You wouldn't have to allow public access, there are plenty of private archives. I used to work at a university library that had one. But there is definitely a difference between an archive and a random private collection of books. The issue is not the number of books nor the degree of public access but rather the question of the historical nature of those books and the methods you use to preserve them (and the methods you make others use to read them. At the archive in the library where I worked, for example, everyone had to have gloves on at all times and no one was allowed to have a pen or any other kind of ink-containing device anywhere near a book while reading it). Also you can't just like, put a book on a normal shelf and call it an archive. Books age, paper yellows and gets brittle, etc. and archives are often specifically designed to counter or slow the effects of this aging. There's a whole science to it. (and fwiw you can't just "register as a library" either. You have to go to school and get a degree in library science to become a librarian, it's not trivial and it's certainly not the same thing as just being a person who owns a bunch of books and lets others borrow them)

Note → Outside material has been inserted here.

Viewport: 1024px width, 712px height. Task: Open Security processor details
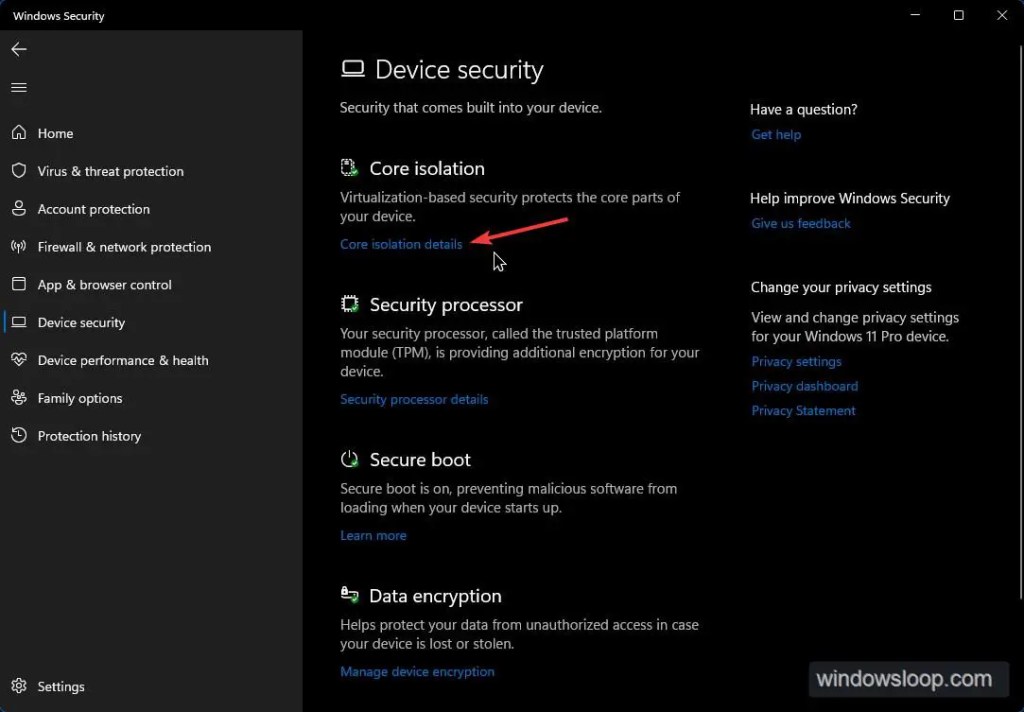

Also, you'd have to have set all that stuff up *in advance* of making whatever extra copies you are entitled to as an archivist. The OP didn't mention anything about doing any of that stuff and has not indicated that they are an archivist of any kind.

Again, one person downloading (or making) one copy of one book is unlikely to end up in a courtroom at all, not because of what the law says but because it's incredibly unlikely any authority figure will ever know about it, so the question of whether it's legal is purely academic anyway, but I do think it's an interesting discussion. My issue is less with the OP's actions and more with your claim about the level of "access" that one purchase entitles you to.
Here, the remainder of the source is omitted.